I did have an epiphany the day after the Kidney Stone as to why there is so much friction between Dustin (quasi-supervisor) and myself. I mean, beyond his stereotypical CIS White Hetero Male bullshit. I’ve been top dog for sooooooo long (12 years I was the Campus Leader of my afterschool program and before that I was co-director for 3 years, I think?), so it’s been AGES since I’ve had to be an underling. And it’s just really chaffing to have to get permission for just about anything. And the communication is so one way. I have to tell him ALL THE THINGS. But he is really shitty about giving me a realistic timeframe on things that DIRECTLY EFFECT ME. I don’t do double standards at all. It’s one of the quickest ways to piss me off. So yeah, tacking that onto of his arrogant White Boy bullshit AND his unmitigated OCD bullshit, it’s no wonder I’m almost always grumpy (if not pissed off) with him.

I haven’t figured out how to FIX this yet. I’ve just figured out the root cause. I’ll work on a game plan later. ::laughs::

Honestly, I’m tempted to just tell my boss I’ve been exposed to COVID and staying home for 2 weeks. It just sounds so amazing right now. I mean, I have the money in savings that I could use to cover my bills and whatnot, so it’s totally doable. ::sighs:: I’m desperately needing some time Away. If COVID wasn’t a thing right now, I’d fly up to Wolf Park and spend a few days up in Indiana. I’d go see the wolves, hang out with them. I’d hit a few zoos. Maybe a nature preserve. Or maybe I would just hole up in a hotel room and just SLEEP for days on end. ::shrugs::

David’s anxiety is through the roof on all sorts of things. He’s worried about the collapse of society. He’s been building fences for us and redoing our gates. Which is nice, because now our backyard and sideyard are attached, but we have a swing gate that we can keep the sectioned off if we want to. It’s something I’ve been wanting since we moved into the house, four years go. But yeah, listening to him worry about banks collapsing, and protecting our house from marauders, and if we can eat dog food or not, what to do if people break into the house, what happens if we lose the house, what will we do if China invade, etc? Yeah, I just can’t take all of that shit on top of my own mental tornado as well.

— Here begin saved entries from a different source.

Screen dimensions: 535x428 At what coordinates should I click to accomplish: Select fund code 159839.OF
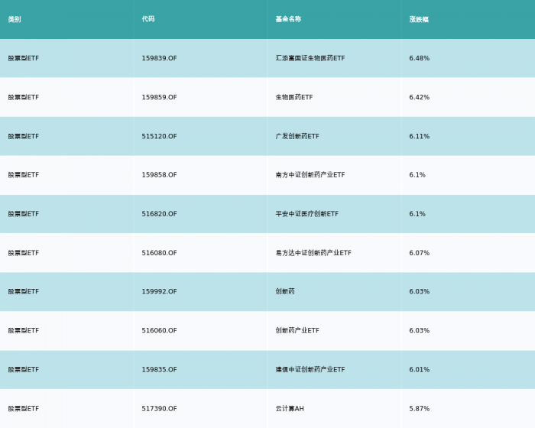tap(159, 58)
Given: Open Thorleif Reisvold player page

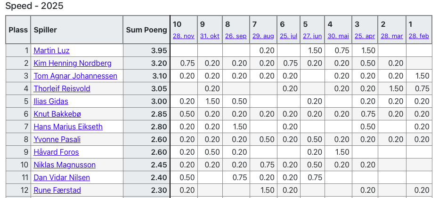Looking at the screenshot, I should (x=62, y=89).
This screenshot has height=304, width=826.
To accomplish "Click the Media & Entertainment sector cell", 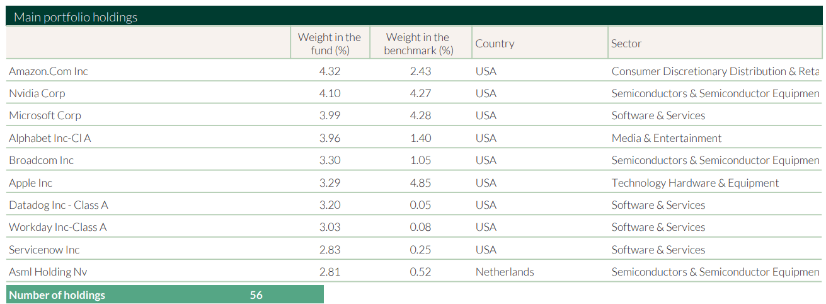I will click(667, 138).
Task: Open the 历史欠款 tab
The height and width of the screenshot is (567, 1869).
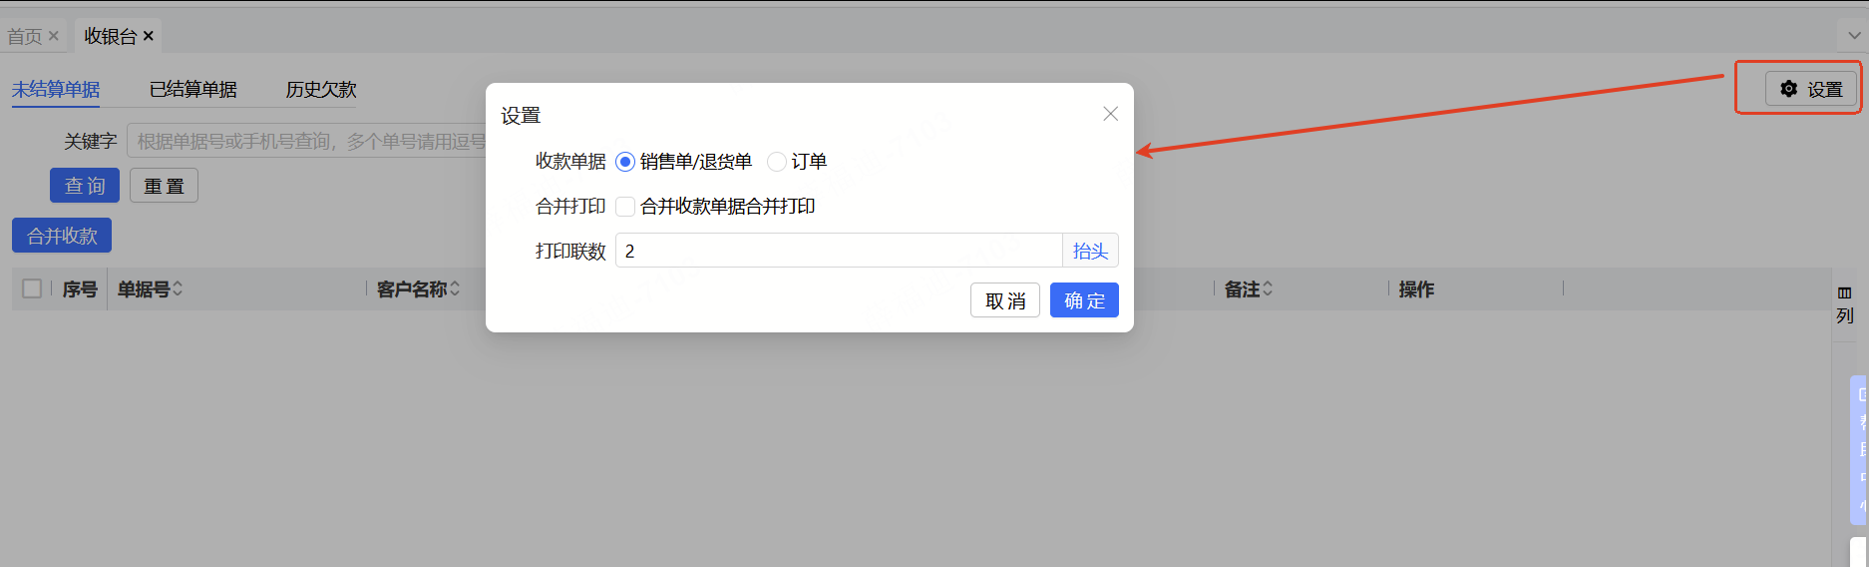Action: pyautogui.click(x=321, y=89)
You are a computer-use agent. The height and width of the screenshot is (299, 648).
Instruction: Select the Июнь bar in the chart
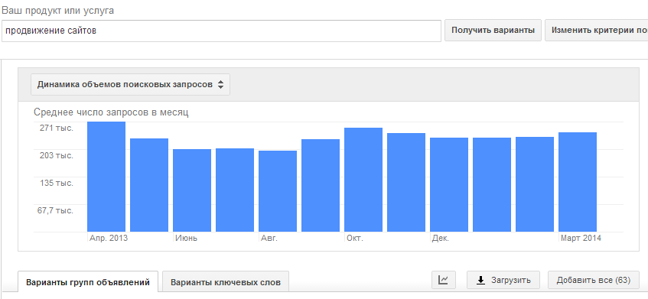click(x=192, y=190)
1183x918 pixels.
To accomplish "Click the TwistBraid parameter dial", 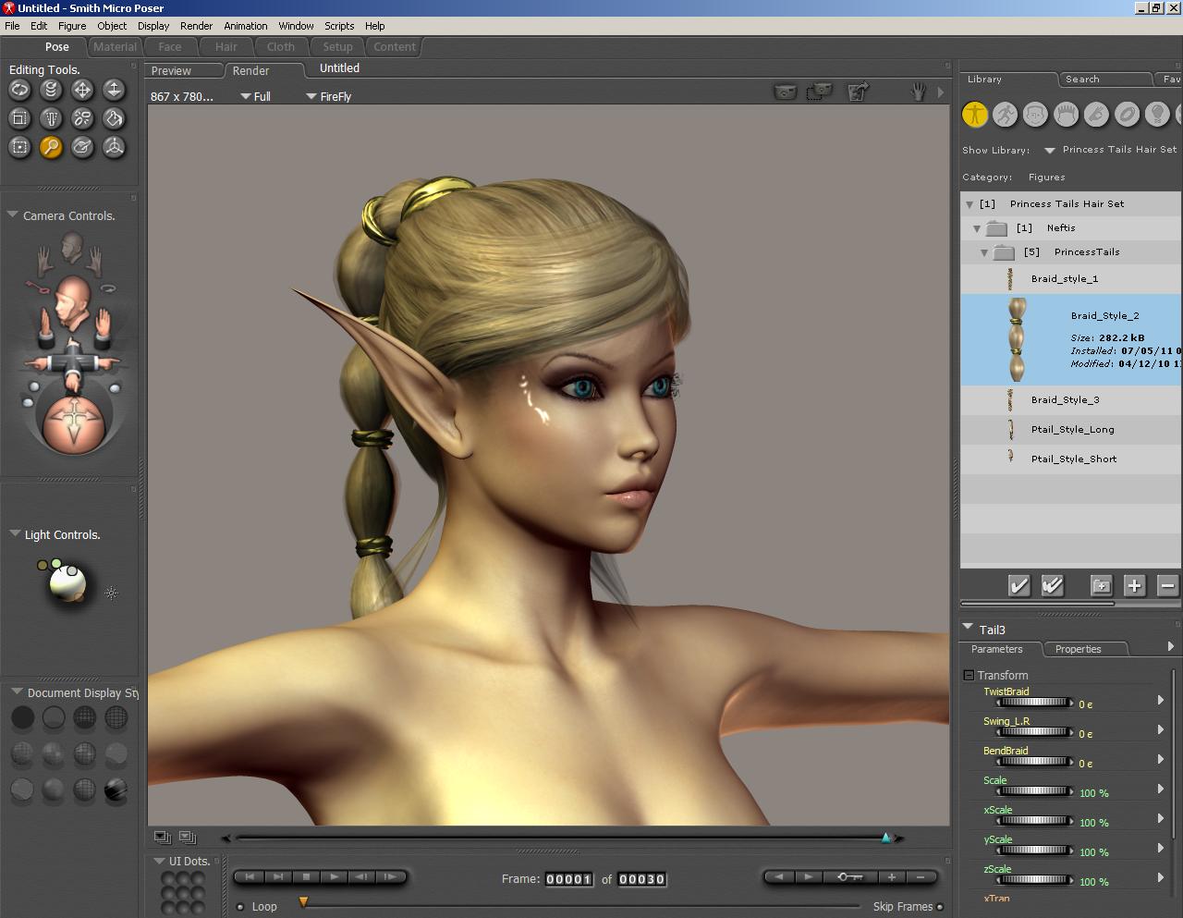I will click(1034, 703).
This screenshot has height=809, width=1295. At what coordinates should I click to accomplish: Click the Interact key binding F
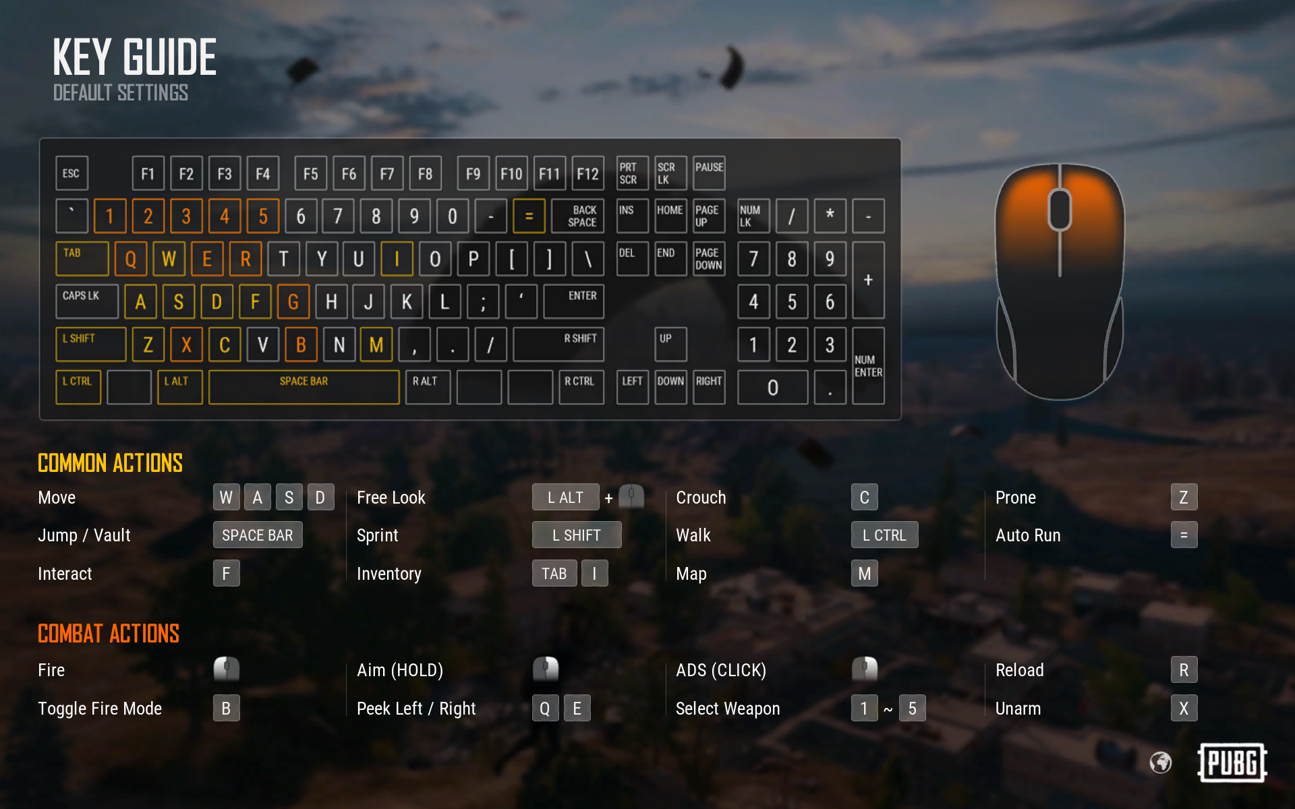[x=226, y=571]
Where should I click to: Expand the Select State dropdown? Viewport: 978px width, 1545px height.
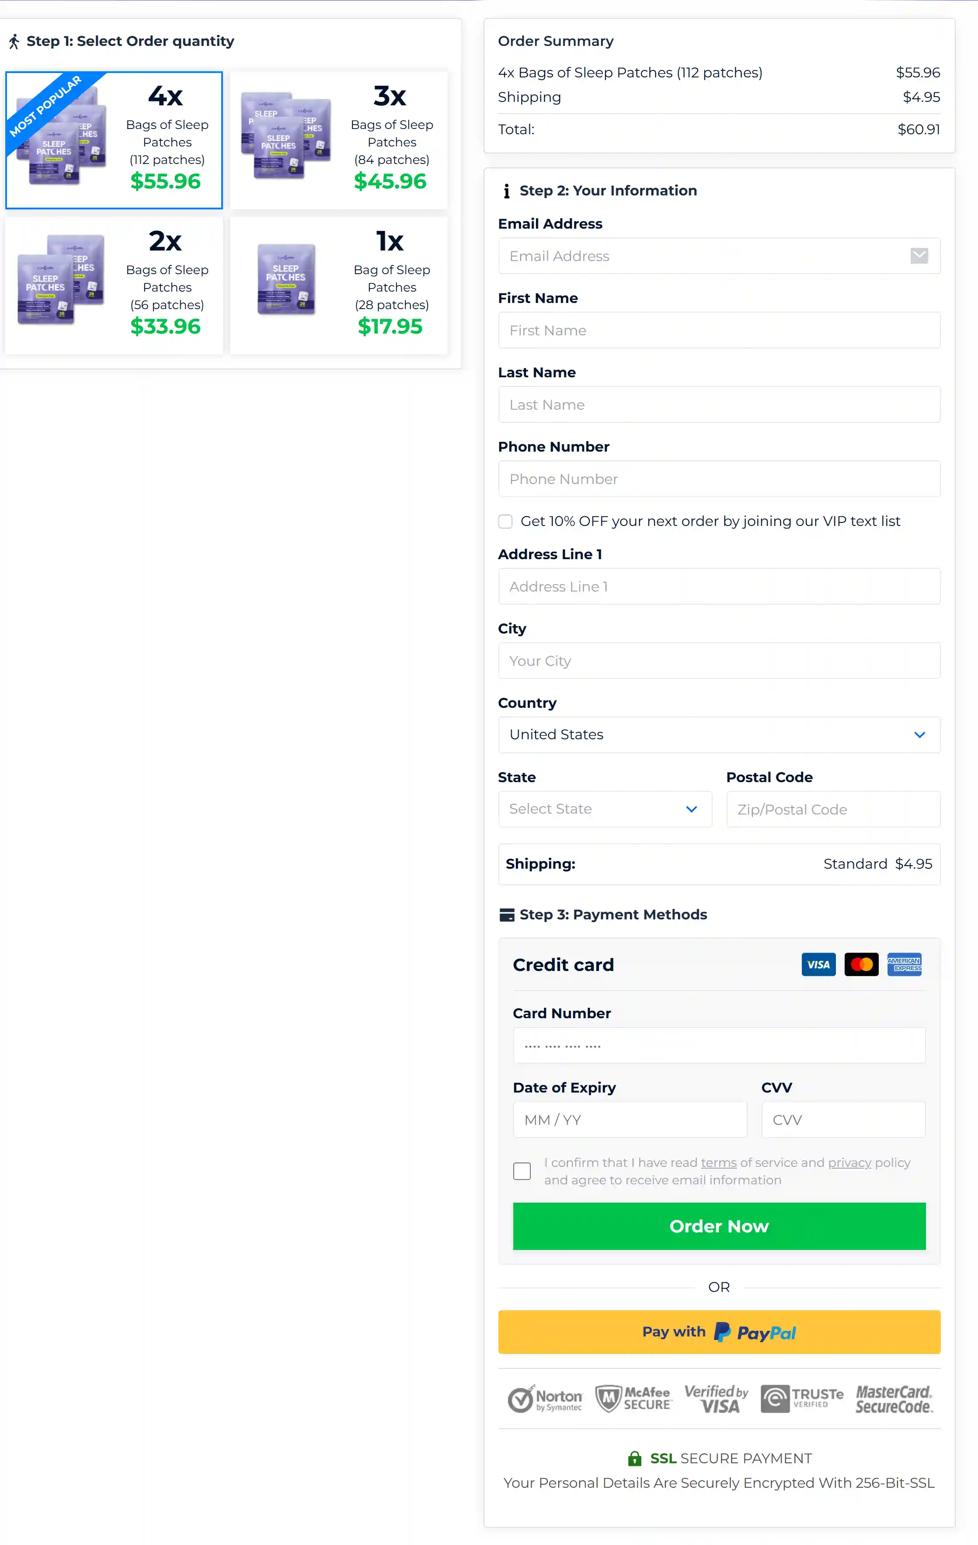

I did broach the subject of him talking to the VA about getting some low-grade anti-anxiety medication. Maybe I should just go to the CBD store down the street and get some gummies for the both of us. He REALLY needs to chill the fuck out.

I never thought I would say this, but I really wish he would go back to watching his alien conspiracy theory YouTube videos instead of the collapse of society ones.